- What you are asked to do:
Reproduce each of these items verbatim, line for line.

[Collected data entries]
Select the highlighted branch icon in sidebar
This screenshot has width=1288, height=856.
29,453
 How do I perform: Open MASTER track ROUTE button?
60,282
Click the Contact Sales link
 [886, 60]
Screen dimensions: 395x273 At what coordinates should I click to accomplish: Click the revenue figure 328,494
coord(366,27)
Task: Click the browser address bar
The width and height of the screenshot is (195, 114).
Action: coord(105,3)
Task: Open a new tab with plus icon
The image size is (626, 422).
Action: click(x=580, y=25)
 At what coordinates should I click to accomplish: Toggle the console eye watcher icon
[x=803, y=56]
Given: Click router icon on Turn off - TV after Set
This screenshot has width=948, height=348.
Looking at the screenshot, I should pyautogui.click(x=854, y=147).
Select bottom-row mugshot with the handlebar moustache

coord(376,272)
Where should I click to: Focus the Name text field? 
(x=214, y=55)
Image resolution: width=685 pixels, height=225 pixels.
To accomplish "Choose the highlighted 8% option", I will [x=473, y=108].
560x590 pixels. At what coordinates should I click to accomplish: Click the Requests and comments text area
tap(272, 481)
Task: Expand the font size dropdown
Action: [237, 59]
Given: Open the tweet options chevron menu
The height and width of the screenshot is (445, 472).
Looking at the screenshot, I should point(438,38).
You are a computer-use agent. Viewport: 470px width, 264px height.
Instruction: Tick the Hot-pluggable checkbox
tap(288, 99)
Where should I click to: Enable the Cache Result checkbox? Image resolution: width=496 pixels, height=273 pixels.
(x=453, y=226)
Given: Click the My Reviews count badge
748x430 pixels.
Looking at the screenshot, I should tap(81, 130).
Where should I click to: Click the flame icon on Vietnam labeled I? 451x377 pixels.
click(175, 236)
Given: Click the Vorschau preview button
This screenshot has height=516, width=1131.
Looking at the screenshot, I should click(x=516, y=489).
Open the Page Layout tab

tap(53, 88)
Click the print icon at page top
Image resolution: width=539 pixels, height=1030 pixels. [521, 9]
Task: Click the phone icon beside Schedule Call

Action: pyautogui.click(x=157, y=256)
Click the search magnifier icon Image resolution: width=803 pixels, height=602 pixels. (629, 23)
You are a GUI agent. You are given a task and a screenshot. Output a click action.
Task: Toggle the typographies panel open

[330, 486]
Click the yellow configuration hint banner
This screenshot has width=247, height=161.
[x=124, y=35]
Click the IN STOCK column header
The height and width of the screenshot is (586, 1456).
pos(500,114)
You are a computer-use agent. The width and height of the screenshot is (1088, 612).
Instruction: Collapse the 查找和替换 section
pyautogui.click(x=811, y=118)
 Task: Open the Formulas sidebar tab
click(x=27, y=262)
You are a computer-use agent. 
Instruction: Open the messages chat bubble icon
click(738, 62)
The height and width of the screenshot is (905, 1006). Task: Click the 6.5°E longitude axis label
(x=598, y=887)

- Problem solution:
Select the highlighted branch icon in sidebar
This screenshot has width=1288, height=856.
29,453
 How do I perform: Open MASTER track ROUTE button?
60,282
Click the Contact Sales link
 [886, 60]
Screen dimensions: 395x273 At what coordinates should I click to accomplish: Click the revenue figure 328,494
coord(366,27)
Task: Click the browser address bar
The width and height of the screenshot is (195, 114).
Action: coord(105,3)
Task: Open a new tab with plus icon
The image size is (626, 422).
Action: click(x=580, y=25)
 At what coordinates should I click to accomplish: Toggle the console eye watcher icon
[x=803, y=56]
Given: Click router icon on Turn off - TV after Set
This screenshot has width=948, height=348.
Looking at the screenshot, I should pyautogui.click(x=854, y=147).
Select bottom-row mugshot with the handlebar moustache

coord(376,272)
Where should I click to: Focus the Name text field? 
(x=214, y=55)
Image resolution: width=685 pixels, height=225 pixels.
To accomplish "Choose the highlighted 8% option", I will [x=473, y=108].
560x590 pixels. At what coordinates should I click to accomplish: Click the Requests and comments text area
tap(272, 481)
Task: Expand the font size dropdown
Action: [237, 59]
Given: Open the tweet options chevron menu
The height and width of the screenshot is (445, 472).
Looking at the screenshot, I should point(438,38).
You are a computer-use agent. Viewport: 470px width, 264px height.
Instruction: Tick the Hot-pluggable checkbox
tap(288, 99)
Where should I click to: Enable the Cache Result checkbox? Image resolution: width=496 pixels, height=273 pixels.
(x=453, y=226)
Given: Click the My Reviews count badge
748x430 pixels.
Looking at the screenshot, I should tap(81, 130).
Where should I click to: Click the flame icon on Vietnam labeled I? 451x377 pixels.
click(175, 236)
Given: Click the Vorschau preview button
This screenshot has height=516, width=1131.
Looking at the screenshot, I should click(x=516, y=489).
Open the Page Layout tab

tap(53, 88)
Click the print icon at page top
Image resolution: width=539 pixels, height=1030 pixels. [521, 9]
Task: Click the phone icon beside Schedule Call

Action: pyautogui.click(x=157, y=256)
Click the search magnifier icon Image resolution: width=803 pixels, height=602 pixels. (629, 23)
You are a GUI agent. You are given a task and a screenshot. Output a click action.
Task: Toggle the typographies panel open

[330, 486]
Click the yellow configuration hint banner
This screenshot has width=247, height=161.
[x=124, y=35]
Click the IN STOCK column header
The height and width of the screenshot is (586, 1456).
pos(500,114)
You are a computer-use agent. The width and height of the screenshot is (1088, 612).
Instruction: Collapse the 查找和替换 section
pyautogui.click(x=811, y=118)
 Task: Open the Formulas sidebar tab
click(x=27, y=262)
You are a computer-use agent. 
Instruction: Open the messages chat bubble icon
click(738, 62)
The height and width of the screenshot is (905, 1006). Task: Click the 6.5°E longitude axis label
(x=598, y=887)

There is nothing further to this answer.